Threatbear Logo
engineering

Using Amazon Athena to check if a password has been pawned

Author

Hilton D

Date Published

Ever wonder if a password you use has been used before or more importantly whether this password is widely known to hackers?

Troy Hunt runs an excellent site called “Have I Been Pwned” that allows one to check if their account details have been compromised as a result of a data breach. This works well if you want to check a dozen or so accounts but what if you want to check a couple thousand or million passwords?

Amazon Athena is a service that allows you to upload a data set to Amazon S3 and then query that data using SQL queries. The best bit is that you only pay for the data crawled by the query — cost effective big data analysis!

Objective

Check a list of 4000 passwords (or hashes of passwords) against the “Have I Been Pawned” password list using Amazon Athena

Method overview

Download the password hash list

Some simple data wrangling needs to be performed to transform the list into a format that Athena can query. G-Zipping the list will also save you on storage costs, perhaps at the expense of increased query duration.

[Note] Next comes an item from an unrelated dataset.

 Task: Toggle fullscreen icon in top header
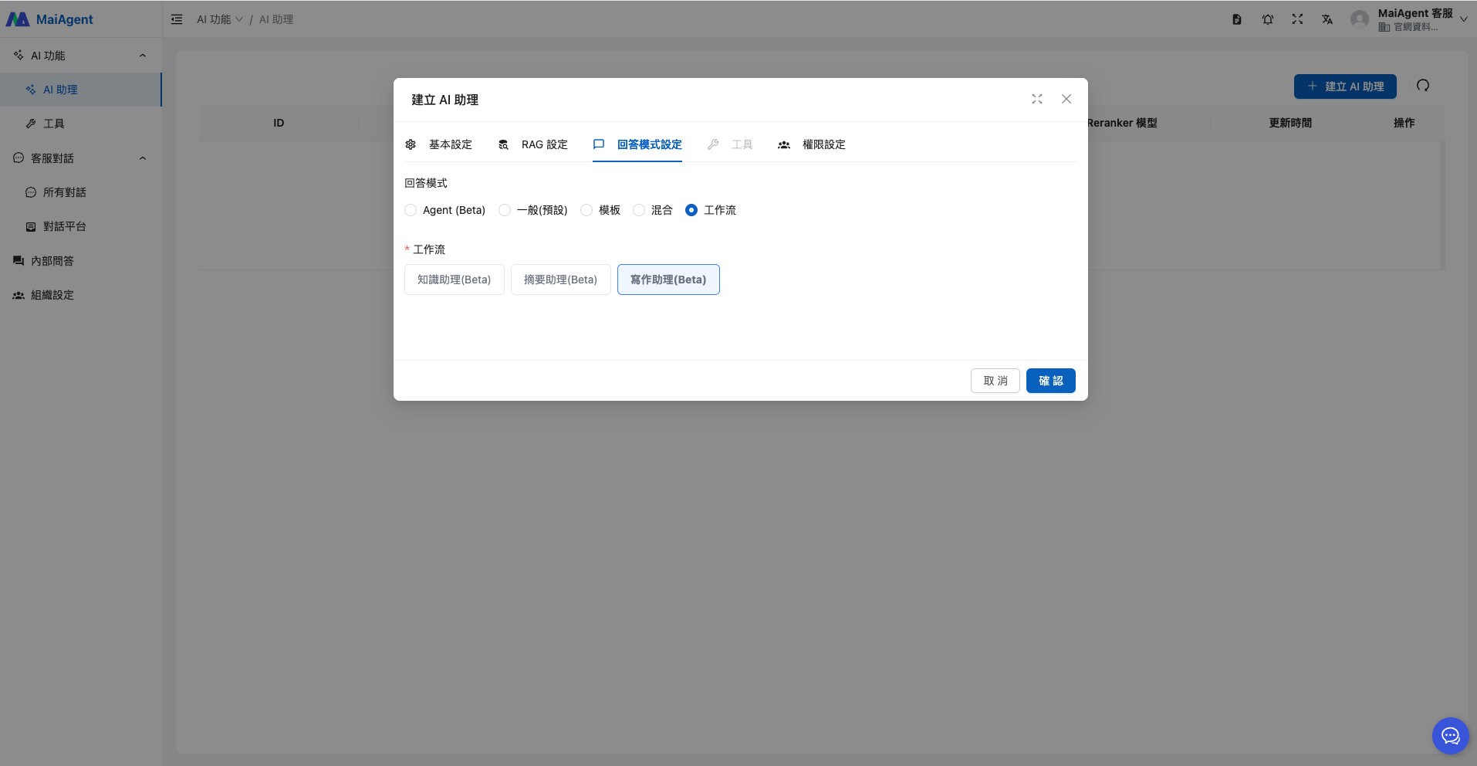[1297, 19]
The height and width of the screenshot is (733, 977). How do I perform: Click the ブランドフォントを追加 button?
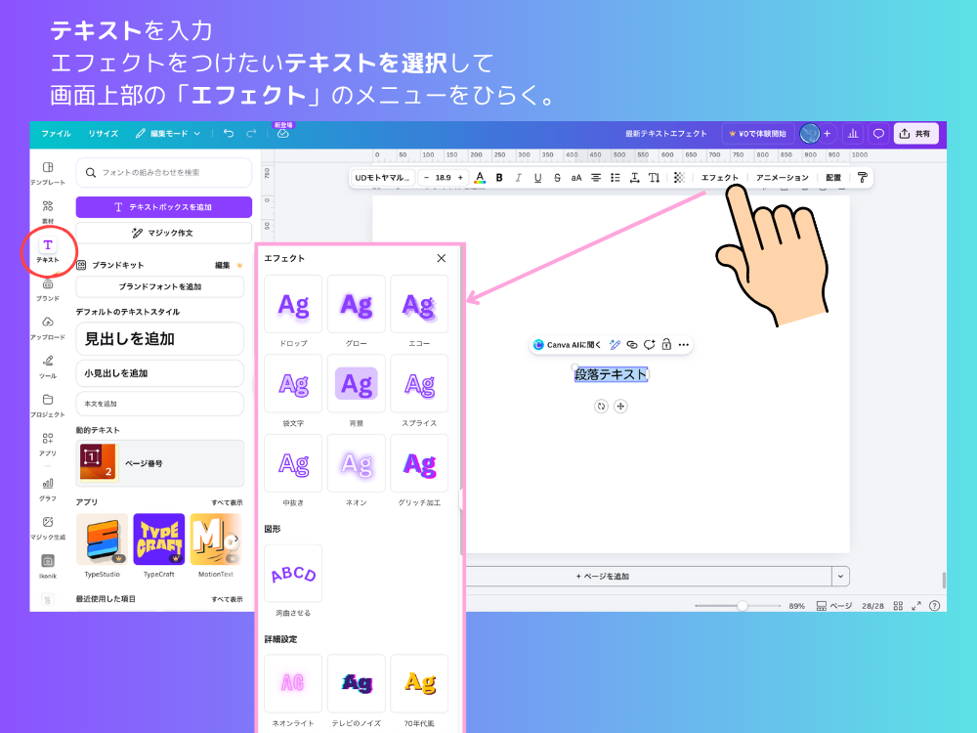pos(159,286)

Upload the list to a S3 bucket

Create the Athena HIBP Database


1CREATE EXTERNAL TABLE `pwndpasswords`(
2 `hash` string,
3 `numoccur` int)
4ROW FORMAT DELIMITED
5 FIELDS TERMINATED BY ':'
6 MAP KEYS TERMINATED BY 'undefined'
7WITH SERDEPROPERTIES (
8 'collection.delim'='undefined')
9STORED AS INPUTFORMAT
10 'org.apache.hadoop.mapred.TextInputFormat'
11OUTPUTFORMAT
12 'org.apache.hadoop.hive.ql.io.HiveIgnoreKeyTextOutputFormat'
13LOCATION
14 's3://qwerty.slicehost.com/'
15TBLPROPERTIES (
16 'has_encrypted_data'='false',
17 'transient_lastDdlTime'='1528802289')

Now depending on how many passwords you want to check you can either just query the database directly or create another database with the passwords you want to check and use a SQL INNER JOIN to obtain the matches:


1SELECT my.hash,
2my.password
3FROM leaked
4INNER JOIN pwndpasswords
5ON my.hash = pwndpasswords.hash

Result

After a few minutes you will get a list (or .csv file) of hashes that match between these two databases which you can use to take remedial action such as changing passwords or — heaven forbid — notifying customers that they should change their passwords.

While this method probably is slower than other methods (I surmise that using GPU accelerated Hashcat would be quicker) it is without question simple and efficient in the sense that there is no infrastructure to maintain or drivers to update.

Another benefit is that you can run multiple queries concurrently (I think Athena limits an account to twenty simultaneous queries by default) which means that multiple analysts can be doing investigations simultaneously!